### Written request
Convert the lines from the first one through the line containing "pyautogui.click(x=949, y=1061)" into a numbered list, omitting any blank lines.
====== Input records ======
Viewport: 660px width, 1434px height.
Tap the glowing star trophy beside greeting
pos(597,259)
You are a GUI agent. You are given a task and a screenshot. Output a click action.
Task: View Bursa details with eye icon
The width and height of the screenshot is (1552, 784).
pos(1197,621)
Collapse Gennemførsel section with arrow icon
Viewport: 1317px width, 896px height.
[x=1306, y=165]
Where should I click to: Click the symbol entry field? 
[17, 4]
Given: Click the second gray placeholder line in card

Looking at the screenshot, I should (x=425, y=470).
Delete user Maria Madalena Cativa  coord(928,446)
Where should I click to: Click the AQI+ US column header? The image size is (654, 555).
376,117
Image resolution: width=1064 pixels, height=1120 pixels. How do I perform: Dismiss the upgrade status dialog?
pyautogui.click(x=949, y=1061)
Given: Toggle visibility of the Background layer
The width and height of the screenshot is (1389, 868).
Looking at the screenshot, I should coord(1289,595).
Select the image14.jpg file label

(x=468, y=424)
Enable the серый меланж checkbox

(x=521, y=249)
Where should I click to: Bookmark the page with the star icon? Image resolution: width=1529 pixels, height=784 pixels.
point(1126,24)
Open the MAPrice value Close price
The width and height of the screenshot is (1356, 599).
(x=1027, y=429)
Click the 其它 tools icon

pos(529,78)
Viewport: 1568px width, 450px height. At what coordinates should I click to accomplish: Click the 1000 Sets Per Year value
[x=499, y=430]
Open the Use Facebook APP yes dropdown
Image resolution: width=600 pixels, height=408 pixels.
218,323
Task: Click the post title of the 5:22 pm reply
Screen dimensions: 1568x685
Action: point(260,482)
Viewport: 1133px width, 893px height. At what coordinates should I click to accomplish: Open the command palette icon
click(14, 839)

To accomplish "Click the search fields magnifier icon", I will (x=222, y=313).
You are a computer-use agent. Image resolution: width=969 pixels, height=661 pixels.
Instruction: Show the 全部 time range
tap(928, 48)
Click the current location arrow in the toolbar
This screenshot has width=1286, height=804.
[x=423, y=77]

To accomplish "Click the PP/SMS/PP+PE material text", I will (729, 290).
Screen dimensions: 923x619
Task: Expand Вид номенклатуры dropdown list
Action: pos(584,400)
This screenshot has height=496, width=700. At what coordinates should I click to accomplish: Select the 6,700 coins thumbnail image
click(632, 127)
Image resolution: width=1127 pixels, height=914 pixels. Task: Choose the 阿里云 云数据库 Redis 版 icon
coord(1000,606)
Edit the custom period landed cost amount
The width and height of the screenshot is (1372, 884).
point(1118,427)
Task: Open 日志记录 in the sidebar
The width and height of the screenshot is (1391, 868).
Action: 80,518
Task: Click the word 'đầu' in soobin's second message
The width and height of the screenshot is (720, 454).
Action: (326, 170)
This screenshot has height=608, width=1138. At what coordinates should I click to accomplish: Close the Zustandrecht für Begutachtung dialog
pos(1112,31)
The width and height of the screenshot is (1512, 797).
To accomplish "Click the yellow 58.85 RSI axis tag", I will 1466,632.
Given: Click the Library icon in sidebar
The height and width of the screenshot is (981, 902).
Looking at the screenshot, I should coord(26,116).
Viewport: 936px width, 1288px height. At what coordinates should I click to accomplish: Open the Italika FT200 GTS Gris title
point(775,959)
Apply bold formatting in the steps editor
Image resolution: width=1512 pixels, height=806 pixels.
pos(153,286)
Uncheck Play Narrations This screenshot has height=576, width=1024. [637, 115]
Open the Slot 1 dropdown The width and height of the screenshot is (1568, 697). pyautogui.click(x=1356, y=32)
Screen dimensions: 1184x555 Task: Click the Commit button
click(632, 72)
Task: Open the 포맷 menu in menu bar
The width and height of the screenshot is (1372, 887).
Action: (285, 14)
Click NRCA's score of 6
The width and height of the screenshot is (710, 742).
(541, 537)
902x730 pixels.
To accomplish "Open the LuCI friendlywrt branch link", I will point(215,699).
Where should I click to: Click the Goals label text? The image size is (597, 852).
======
### Response for this exercise
1. Viewport: 660px width, 1434px height.
2. Tap the glowing star trophy beside greeting
3. pos(597,259)
4. You are a GUI agent. You are given a task and a screenshot. Output a click action.
5. Task: View Bursa details with eye icon
6. The width and height of the screenshot is (1552, 784).
7. pos(1197,621)
8. Collapse Gennemførsel section with arrow icon
9. Viewport: 1317px width, 896px height.
10. [x=1306, y=165]
11. Where should I click to: Click the symbol entry field? 
12. [17, 4]
13. Given: Click the second gray placeholder line in card
14. Looking at the screenshot, I should (x=425, y=470).
15. Delete user Maria Madalena Cativa  coord(928,446)
16. Where should I click to: Click the AQI+ US column header? The image size is (654, 555).
17. 376,117
18. Image resolution: width=1064 pixels, height=1120 pixels. How do I perform: Dismiss the upgrade status dialog?
19. pyautogui.click(x=949, y=1061)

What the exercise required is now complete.